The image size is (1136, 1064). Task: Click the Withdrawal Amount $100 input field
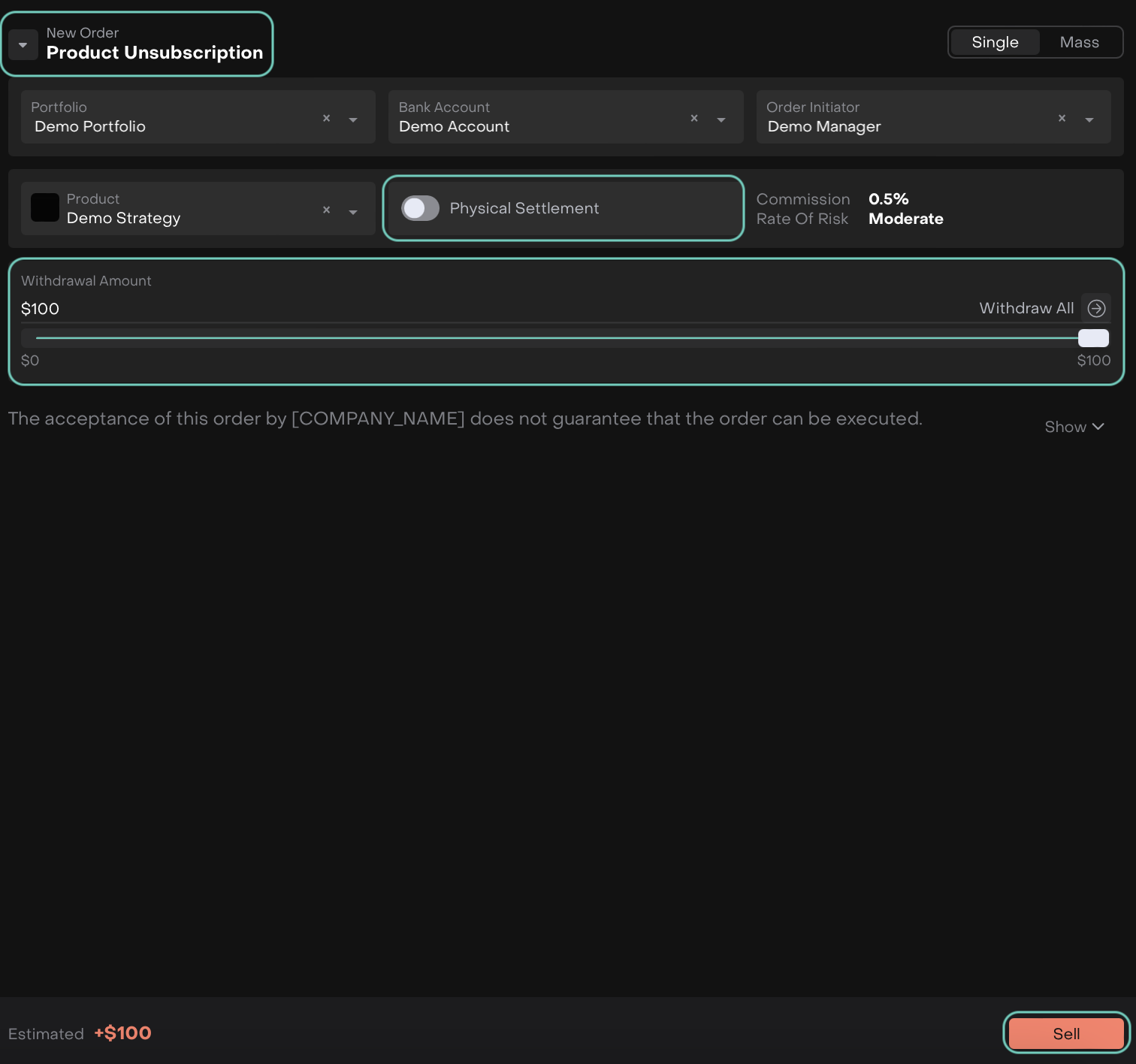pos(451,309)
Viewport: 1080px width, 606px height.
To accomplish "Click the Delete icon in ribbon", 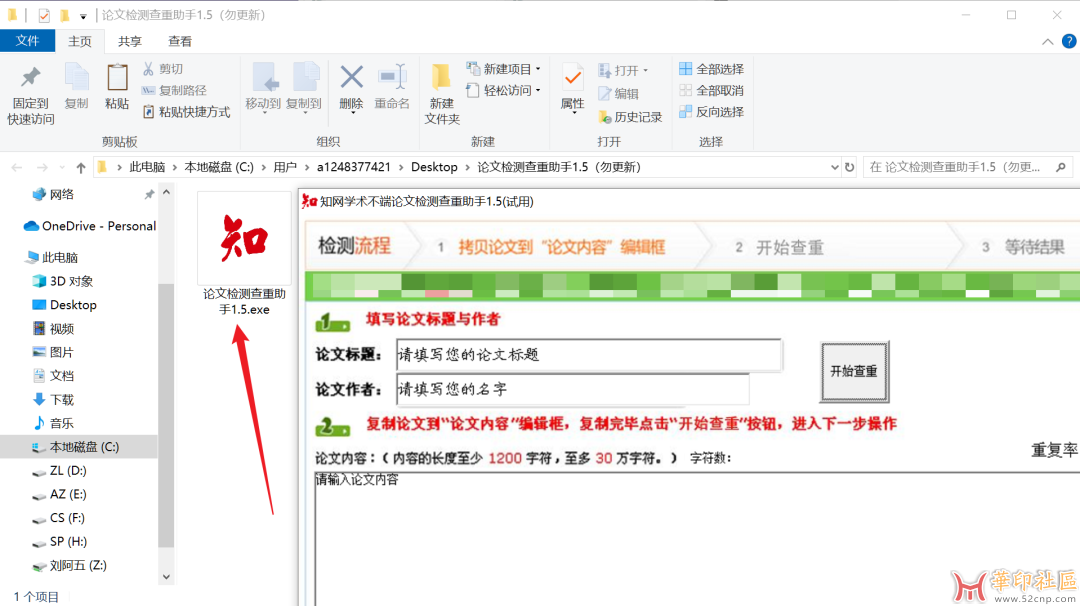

---

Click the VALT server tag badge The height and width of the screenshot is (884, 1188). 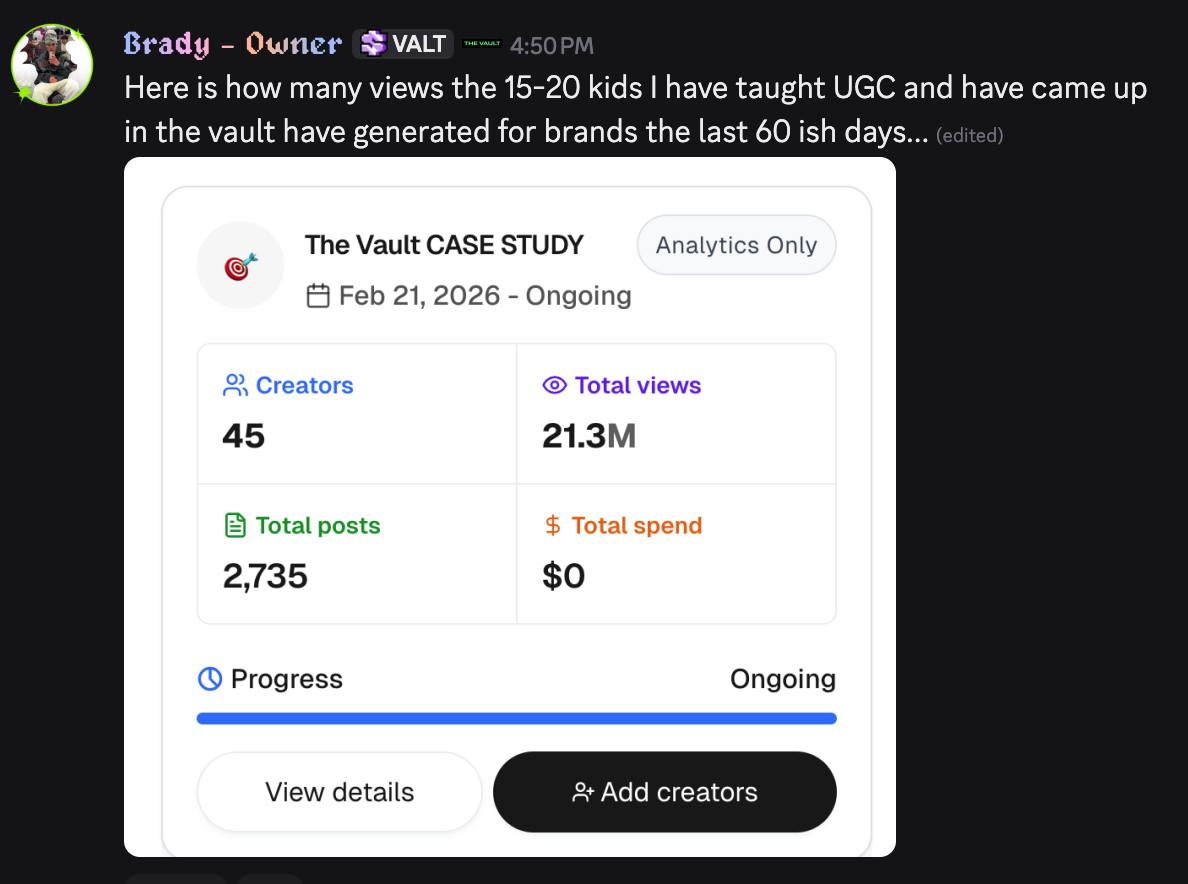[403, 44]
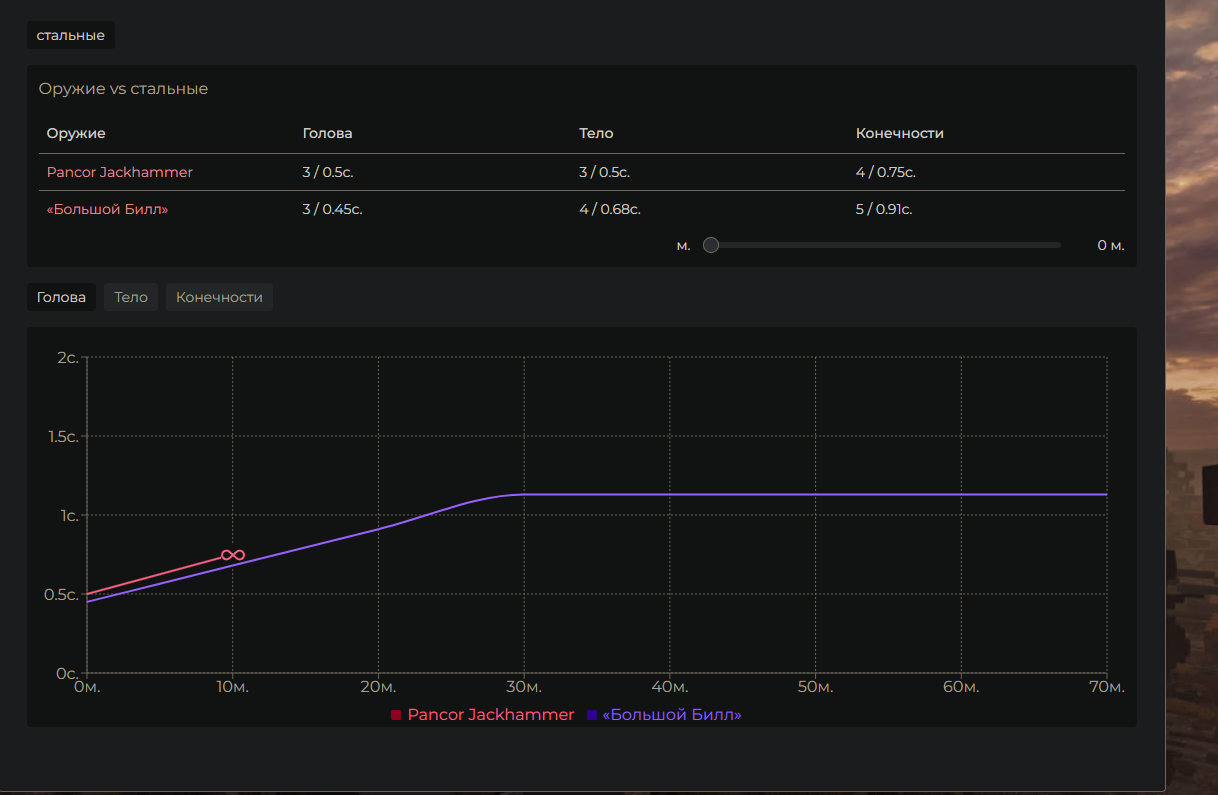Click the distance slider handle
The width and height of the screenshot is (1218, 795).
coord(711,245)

---

ASSIGNMENT: Copy the entries above exactly, but only the stretch from the line containing "Viewport: 1080px width, 606px height." through the line containing "the Delete icon". Keep both end lines; drop the pictures.

SOLUTION TO THE PROBLEM:
Viewport: 1080px width, 606px height.
To accomplish "Click the Delete icon in ribbon", 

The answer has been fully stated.